RECORD EXCERPTS section start

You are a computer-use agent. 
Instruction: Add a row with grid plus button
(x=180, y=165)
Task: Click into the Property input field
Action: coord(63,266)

RECORD EXCERPTS section end

Repeat the material above in its entirety, exactly.

You are a computer-use agent. 
Instruction: Add a row with grid plus button
(x=180, y=165)
Task: Click into the Property input field
Action: coord(63,266)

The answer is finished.